[Dataset excerpt]
----
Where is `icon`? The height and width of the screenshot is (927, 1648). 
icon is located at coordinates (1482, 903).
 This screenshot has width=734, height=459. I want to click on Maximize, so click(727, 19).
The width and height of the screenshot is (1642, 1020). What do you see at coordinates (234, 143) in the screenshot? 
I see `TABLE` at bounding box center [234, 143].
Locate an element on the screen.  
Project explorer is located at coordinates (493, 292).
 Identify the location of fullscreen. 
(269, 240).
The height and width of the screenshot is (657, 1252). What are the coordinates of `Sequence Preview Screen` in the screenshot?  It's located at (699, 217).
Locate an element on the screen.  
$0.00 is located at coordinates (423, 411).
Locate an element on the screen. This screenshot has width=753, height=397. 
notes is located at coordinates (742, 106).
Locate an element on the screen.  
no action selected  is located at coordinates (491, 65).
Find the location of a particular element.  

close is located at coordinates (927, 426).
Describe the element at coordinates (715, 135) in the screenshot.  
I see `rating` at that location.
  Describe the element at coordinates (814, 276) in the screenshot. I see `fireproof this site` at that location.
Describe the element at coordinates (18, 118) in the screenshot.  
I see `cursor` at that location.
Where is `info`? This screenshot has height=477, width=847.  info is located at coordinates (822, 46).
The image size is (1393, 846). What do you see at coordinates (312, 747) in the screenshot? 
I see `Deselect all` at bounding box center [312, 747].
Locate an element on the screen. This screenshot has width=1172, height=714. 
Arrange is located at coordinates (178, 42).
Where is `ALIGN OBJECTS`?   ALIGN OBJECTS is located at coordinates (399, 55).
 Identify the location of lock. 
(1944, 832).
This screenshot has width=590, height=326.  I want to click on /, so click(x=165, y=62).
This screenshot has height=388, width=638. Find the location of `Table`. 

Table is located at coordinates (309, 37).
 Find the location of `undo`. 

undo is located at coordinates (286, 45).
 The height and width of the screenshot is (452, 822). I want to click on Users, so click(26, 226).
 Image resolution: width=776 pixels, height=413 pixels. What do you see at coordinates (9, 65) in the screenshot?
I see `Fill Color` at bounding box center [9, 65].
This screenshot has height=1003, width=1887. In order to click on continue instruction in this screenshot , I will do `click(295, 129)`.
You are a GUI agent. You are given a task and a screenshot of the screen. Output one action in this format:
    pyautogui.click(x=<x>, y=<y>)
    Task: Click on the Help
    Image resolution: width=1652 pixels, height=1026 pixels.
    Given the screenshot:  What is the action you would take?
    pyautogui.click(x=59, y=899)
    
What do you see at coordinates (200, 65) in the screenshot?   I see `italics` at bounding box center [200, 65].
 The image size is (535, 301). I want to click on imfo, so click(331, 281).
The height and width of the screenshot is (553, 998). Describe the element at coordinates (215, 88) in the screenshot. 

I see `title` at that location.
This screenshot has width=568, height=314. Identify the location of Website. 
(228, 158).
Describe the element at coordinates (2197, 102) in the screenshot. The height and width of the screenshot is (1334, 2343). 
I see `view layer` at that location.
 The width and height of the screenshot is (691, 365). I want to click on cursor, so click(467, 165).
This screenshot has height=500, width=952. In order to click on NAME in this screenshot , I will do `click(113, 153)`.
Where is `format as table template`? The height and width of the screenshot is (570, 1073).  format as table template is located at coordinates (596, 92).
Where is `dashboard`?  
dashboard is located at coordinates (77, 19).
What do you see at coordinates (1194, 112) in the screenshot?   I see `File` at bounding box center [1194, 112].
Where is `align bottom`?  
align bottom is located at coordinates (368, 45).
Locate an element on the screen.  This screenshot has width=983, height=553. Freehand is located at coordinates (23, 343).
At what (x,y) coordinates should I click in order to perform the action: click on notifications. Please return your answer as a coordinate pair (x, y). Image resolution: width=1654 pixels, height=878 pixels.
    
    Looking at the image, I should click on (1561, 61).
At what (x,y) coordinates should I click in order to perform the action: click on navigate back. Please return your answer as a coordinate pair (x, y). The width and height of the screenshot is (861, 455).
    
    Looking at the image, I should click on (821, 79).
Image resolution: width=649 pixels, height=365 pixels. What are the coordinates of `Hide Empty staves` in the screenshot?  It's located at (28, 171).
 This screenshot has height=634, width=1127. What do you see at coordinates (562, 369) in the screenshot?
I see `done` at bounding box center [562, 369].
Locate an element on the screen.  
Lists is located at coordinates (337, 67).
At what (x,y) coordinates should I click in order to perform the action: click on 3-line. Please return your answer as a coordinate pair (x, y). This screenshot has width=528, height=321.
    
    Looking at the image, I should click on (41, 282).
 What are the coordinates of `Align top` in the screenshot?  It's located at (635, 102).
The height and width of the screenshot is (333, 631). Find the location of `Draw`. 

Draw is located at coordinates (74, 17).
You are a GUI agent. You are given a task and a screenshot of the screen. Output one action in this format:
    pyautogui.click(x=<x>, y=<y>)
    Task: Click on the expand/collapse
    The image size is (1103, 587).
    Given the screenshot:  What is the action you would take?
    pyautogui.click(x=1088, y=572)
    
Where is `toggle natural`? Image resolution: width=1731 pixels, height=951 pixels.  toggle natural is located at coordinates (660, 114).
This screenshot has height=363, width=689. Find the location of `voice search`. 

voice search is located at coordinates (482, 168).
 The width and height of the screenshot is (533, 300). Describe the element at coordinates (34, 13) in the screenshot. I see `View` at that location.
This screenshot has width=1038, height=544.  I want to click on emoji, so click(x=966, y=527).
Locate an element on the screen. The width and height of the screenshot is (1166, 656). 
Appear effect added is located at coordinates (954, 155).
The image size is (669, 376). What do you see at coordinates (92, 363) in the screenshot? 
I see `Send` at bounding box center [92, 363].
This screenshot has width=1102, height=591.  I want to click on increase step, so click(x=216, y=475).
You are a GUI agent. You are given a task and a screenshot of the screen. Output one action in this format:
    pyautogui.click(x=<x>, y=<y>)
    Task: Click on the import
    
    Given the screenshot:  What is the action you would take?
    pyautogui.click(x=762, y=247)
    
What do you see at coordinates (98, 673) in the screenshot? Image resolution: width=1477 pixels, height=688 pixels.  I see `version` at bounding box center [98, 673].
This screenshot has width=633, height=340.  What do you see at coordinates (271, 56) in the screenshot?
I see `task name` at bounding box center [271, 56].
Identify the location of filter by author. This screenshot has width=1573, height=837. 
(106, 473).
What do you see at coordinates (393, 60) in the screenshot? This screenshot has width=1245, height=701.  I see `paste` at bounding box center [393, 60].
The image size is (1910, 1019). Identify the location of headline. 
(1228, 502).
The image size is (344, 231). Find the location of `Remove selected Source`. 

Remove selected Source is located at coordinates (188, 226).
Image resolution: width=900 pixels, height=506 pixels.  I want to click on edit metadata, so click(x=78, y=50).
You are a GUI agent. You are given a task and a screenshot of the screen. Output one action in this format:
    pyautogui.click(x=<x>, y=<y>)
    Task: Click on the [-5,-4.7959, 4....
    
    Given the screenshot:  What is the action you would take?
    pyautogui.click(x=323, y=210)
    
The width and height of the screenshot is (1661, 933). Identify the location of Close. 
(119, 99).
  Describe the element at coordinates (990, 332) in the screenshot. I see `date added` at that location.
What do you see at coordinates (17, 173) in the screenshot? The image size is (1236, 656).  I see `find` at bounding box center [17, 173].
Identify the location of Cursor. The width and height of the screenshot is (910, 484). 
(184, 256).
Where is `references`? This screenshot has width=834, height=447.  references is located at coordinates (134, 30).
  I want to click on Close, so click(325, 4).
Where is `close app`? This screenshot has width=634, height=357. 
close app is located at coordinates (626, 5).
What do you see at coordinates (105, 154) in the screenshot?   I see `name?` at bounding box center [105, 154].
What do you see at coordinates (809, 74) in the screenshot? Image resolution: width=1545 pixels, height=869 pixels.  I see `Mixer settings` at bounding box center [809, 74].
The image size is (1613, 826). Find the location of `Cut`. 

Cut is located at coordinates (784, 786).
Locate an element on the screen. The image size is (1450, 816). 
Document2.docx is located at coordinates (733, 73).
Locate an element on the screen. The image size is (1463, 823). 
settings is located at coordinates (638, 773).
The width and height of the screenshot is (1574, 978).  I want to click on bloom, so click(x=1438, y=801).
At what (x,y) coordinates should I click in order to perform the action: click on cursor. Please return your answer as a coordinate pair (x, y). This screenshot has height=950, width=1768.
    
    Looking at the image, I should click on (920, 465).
----
#### WORK INSTRUCTIONS
Repeat verbatim the stretch of the data above from its first line through the line containing "center [234, 143].", both ends included.

#### COMPLETE ANSWER
Where is `icon`? The height and width of the screenshot is (927, 1648). 
icon is located at coordinates (1482, 903).
 This screenshot has width=734, height=459. I want to click on Maximize, so click(727, 19).
The width and height of the screenshot is (1642, 1020). What do you see at coordinates (234, 143) in the screenshot? 
I see `TABLE` at bounding box center [234, 143].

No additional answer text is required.